Maar… zijn Johannes’ vragen ook niet de onze? Levend in de wereld van vandaag, horend bij de Kerk van vandaag stellen wij ons veel vragen, gedeeltelijk dezelfde als Johannes in de gevangenis. Ook ons geloof wordt dikwijls op de proef gesteld. Ik had gehoopt dat Hij mij zou helpen en Hij laat mij in duisternis achter. Ik had gehoopt dat Hij mij zou genezen en verlossen van mijn kruis en blijkbaar word ik aan mijn lot overgelaten. En wat de Kerk betreft: wat moeten wij nog geloven? Wie kunnen wij nog vertrouwen? En de verwarring die er heerst: zijn de Paus en de andere kerkleiders nu te progressief of te behoudend? De enen vragen zich af of paus Franciscus niet té open en té vooruitstrevend is?
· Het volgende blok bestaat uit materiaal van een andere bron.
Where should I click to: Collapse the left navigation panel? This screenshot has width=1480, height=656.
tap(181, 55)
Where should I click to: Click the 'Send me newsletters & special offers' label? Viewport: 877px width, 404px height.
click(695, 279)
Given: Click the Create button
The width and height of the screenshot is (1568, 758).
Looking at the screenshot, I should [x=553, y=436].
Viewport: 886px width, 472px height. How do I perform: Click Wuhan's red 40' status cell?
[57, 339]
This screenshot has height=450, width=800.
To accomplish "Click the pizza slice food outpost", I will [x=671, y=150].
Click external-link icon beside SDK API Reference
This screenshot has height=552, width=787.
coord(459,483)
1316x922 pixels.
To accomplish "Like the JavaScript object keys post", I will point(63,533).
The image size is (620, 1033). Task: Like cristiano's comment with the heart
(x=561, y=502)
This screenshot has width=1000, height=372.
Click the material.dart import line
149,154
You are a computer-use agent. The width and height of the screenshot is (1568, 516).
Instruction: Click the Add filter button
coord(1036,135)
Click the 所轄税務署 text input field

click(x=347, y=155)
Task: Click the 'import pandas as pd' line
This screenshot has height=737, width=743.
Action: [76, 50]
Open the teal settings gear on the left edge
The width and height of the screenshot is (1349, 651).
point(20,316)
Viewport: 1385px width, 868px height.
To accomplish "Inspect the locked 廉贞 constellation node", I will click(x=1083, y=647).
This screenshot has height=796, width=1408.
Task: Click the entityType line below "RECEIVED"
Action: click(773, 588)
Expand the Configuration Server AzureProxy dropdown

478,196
Is Hij niet té mild en té barmhartig? En daardoor niet meer recht in de leer? Voor anderen is hij toch nog te streng en te ouderwets? We vragen ons af, mét Johannes, wat er zo van het beloofde Rijk Gods eigenlijk terechtkomt, of is het toch een misleidende illusie? “Zijt Gij het die komen moet? Of hebben wij een ander te verwachten?”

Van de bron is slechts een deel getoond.